WRITTEN REQUEST
In the rows below, please replace "How do I perform:" with "Show me how to:" everywhere and reproduce every row otherwise unchanged. Leave the pictures out of your answer.

[Stored items]
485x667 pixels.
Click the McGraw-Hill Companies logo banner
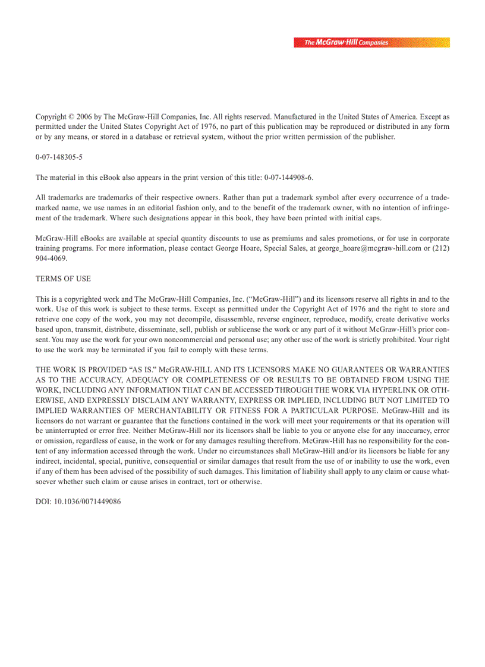point(371,43)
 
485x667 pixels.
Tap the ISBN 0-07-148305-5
point(59,157)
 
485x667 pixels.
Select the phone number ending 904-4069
point(51,258)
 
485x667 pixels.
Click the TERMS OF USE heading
point(63,279)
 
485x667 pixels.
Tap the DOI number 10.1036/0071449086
point(87,501)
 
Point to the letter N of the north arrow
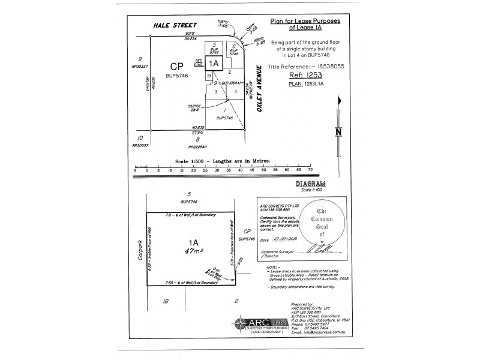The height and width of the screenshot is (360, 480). tap(338, 132)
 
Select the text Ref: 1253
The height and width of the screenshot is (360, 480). tap(306, 76)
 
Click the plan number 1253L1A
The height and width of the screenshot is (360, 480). tap(306, 85)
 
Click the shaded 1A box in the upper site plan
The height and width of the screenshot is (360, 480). tap(214, 62)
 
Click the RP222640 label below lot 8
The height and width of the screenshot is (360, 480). tap(197, 146)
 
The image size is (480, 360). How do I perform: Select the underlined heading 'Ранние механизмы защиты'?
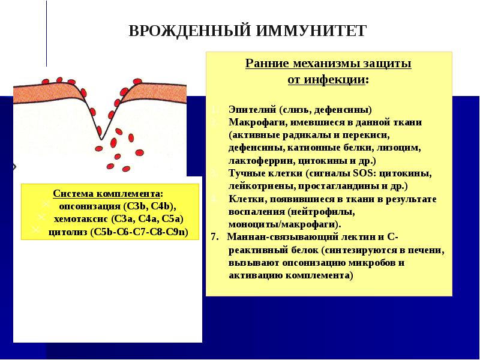coord(328,64)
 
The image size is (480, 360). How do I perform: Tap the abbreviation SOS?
coord(363,173)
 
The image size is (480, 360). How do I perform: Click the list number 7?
coord(214,237)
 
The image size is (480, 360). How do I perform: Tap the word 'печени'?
coord(430,250)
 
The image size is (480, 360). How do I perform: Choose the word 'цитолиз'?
coord(67,231)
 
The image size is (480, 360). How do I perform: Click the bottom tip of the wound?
coord(101,139)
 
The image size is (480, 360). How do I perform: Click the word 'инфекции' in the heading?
coord(344,79)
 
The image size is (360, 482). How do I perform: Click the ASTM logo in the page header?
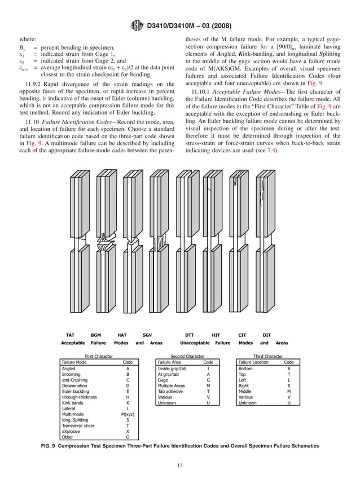[x=137, y=25]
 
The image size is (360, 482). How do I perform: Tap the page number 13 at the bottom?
[x=180, y=465]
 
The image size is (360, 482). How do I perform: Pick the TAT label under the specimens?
[x=70, y=335]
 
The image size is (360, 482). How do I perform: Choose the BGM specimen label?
[x=96, y=335]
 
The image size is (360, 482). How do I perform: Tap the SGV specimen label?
[x=147, y=335]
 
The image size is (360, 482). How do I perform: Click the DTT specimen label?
[x=190, y=335]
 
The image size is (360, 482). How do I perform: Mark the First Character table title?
[x=99, y=356]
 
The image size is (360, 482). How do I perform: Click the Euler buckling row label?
[x=75, y=391]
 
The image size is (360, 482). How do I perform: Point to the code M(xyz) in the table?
[x=128, y=414]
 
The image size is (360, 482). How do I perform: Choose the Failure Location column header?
[x=253, y=362]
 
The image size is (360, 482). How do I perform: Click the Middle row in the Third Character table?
[x=245, y=391]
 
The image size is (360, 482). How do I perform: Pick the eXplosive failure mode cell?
[x=72, y=432]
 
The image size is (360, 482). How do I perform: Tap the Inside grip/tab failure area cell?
[x=173, y=368]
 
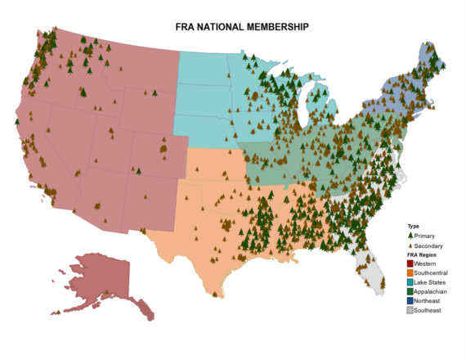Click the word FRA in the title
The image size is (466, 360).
point(187,27)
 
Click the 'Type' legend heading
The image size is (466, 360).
point(413,227)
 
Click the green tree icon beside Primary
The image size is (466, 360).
point(410,236)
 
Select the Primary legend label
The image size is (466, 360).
point(426,236)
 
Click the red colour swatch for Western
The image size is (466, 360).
point(410,264)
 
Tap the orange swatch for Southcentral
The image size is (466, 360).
point(410,273)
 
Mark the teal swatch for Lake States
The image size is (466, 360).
point(410,283)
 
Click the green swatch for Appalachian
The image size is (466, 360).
point(410,292)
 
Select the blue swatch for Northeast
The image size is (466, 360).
point(410,302)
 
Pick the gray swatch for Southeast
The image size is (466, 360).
point(410,311)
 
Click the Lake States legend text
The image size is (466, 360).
point(431,283)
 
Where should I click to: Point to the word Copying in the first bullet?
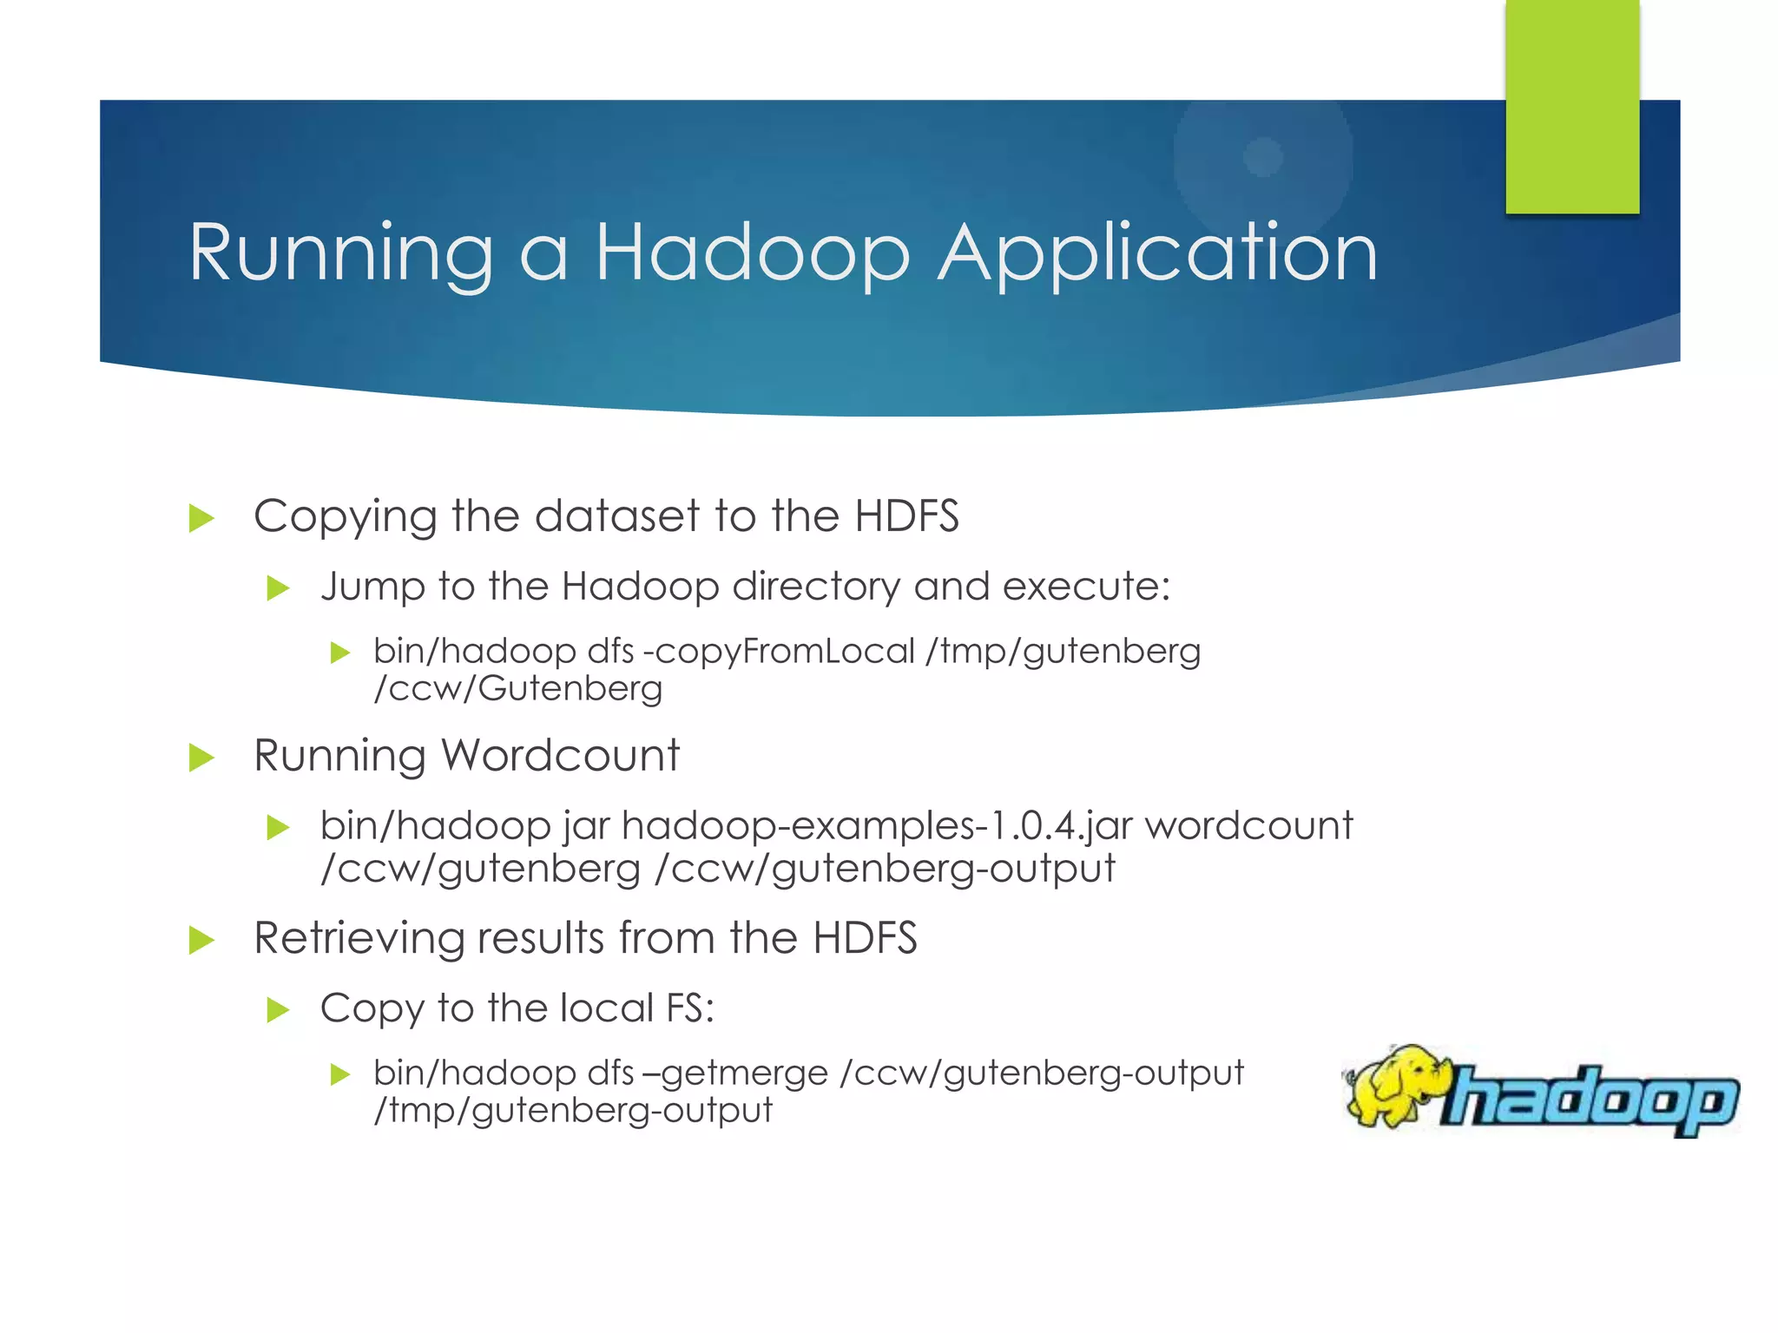point(345,517)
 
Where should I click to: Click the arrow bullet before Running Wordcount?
point(201,758)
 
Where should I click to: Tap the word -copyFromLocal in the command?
point(779,651)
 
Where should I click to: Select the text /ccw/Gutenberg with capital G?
point(518,689)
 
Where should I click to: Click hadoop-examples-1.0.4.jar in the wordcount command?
point(877,825)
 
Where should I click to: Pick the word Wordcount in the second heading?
point(561,755)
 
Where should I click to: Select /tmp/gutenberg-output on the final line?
point(573,1111)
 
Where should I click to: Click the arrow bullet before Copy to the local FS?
point(277,1010)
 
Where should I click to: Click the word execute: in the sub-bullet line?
point(1086,587)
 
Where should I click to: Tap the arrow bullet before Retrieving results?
point(201,940)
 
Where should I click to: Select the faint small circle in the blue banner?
point(1263,157)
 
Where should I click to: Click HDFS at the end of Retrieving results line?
point(865,938)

RESPONSE
485x667 pixels.
Click the McGraw-Hill Companies logo banner
point(371,43)
 
485x667 pixels.
Tap the ISBN 0-07-148305-5
point(59,157)
 
485x667 pixels.
Select the phone number ending 904-4069
point(51,258)
 
485x667 pixels.
Click the TERMS OF USE heading
point(63,279)
 
485x667 pixels.
Tap the DOI number 10.1036/0071449086
point(87,501)
 
Point to the letter N of the north arrow
The height and width of the screenshot is (360, 480). tap(338, 132)
 
Select the text Ref: 1253
The height and width of the screenshot is (360, 480). tap(306, 76)
 
Click the plan number 1253L1A
The height and width of the screenshot is (360, 480). tap(306, 85)
 
Click the shaded 1A box in the upper site plan
The height and width of the screenshot is (360, 480). tap(214, 62)
 
Click the RP222640 label below lot 8
The height and width of the screenshot is (360, 480). tap(197, 146)
 
The image size is (480, 360). Show me how to: Select the underlined heading 'Ранние механизмы защиты'?
coord(328,64)
 
The image size is (480, 360). Show me how to: Tap the abbreviation SOS?
coord(363,173)
 
The image size is (480, 360). Show me how to: Click the list number 7?
coord(214,237)
 
The image size is (480, 360). Show me how to: Tap the word 'печени'?
coord(430,250)
 
The image size is (480, 360). Show me how to: Choose the word 'цитолиз'?
coord(67,231)
 
The image size is (480, 360). Show me how to: Click the bottom tip of the wound?
coord(101,139)
 
The image size is (480, 360). Show me how to: Click the word 'инфекции' in the heading?
coord(344,79)
 
The image size is (360, 482). Show me how to: Click the ASTM logo in the page header?
[x=137, y=25]
 
The image size is (360, 482). Show me how to: Tap the page number 13 at the bottom?
[x=180, y=465]
 
The image size is (360, 482). Show me how to: Pick the TAT label under the specimens?
[x=70, y=335]
 
The image size is (360, 482). Show me how to: Choose the BGM specimen label?
[x=96, y=335]
 
The image size is (360, 482). Show me how to: Tap the SGV specimen label?
[x=147, y=335]
 
The image size is (360, 482). Show me how to: Click the DTT specimen label?
[x=190, y=335]
 
The image size is (360, 482). Show me how to: Mark the First Character table title?
[x=99, y=356]
 
The image size is (360, 482). Show me how to: Click the Euler buckling row label?
[x=75, y=391]
 
The image size is (360, 482). Show me how to: Point to the code M(xyz) in the table?
[x=128, y=414]
 
The image size is (360, 482). Show me how to: Choose the Failure Location column header?
[x=253, y=362]
 
The image size is (360, 482). Show me how to: Click the Middle row in the Third Character table?
[x=245, y=391]
 
The image size is (360, 482). Show me how to: Pick the eXplosive failure mode cell?
[x=72, y=432]
 
The image size is (360, 482). Show me how to: Tap the Inside grip/tab failure area cell?
[x=173, y=368]
 
Click the word FRA in the title
The image size is (466, 360).
point(187,27)
 
Click the 'Type' legend heading
The image size is (466, 360).
point(413,227)
 
Click the green tree icon beside Primary
The image size is (466, 360).
point(410,236)
 
Select the Primary legend label
The image size is (466, 360).
point(426,236)
 
Click the red colour swatch for Western
The image size is (466, 360).
point(410,264)
 
Tap the orange swatch for Southcentral
The image size is (466, 360).
point(410,273)
 
Mark the teal swatch for Lake States
The image size is (466, 360).
point(410,283)
 
Click the green swatch for Appalachian
The image size is (466, 360).
point(410,292)
 
Select the blue swatch for Northeast
The image size is (466, 360).
point(410,302)
 
Pick the gray swatch for Southeast
The image size is (466, 360).
point(410,311)
 
Click the Lake States legend text
The image size is (466, 360).
point(431,283)
 
Where should I click to: Point to the word Copying in the first bullet?
point(345,517)
 
Where should I click to: Click the arrow bullet before Running Wordcount?
point(201,758)
 
Where should I click to: Tap the word -copyFromLocal in the command?
point(779,651)
 
Where should I click to: Select the text /ccw/Gutenberg with capital G?
point(518,689)
 
Where should I click to: Click hadoop-examples-1.0.4.jar in the wordcount command?
point(877,825)
 
Where should I click to: Pick the word Wordcount in the second heading?
point(561,755)
 
Where should I click to: Select /tmp/gutenberg-output on the final line?
point(573,1111)
 
Where should I click to: Click the arrow bullet before Copy to the local FS?
point(277,1010)
 
Where should I click to: Click the word execute: in the sub-bullet line?
point(1086,587)
 
Where should I click to: Tap the arrow bullet before Retrieving results?
point(201,940)
 
Where should I click to: Select the faint small circle in the blue banner?
point(1263,157)
 
Where should I click to: Click HDFS at the end of Retrieving results line?
point(865,938)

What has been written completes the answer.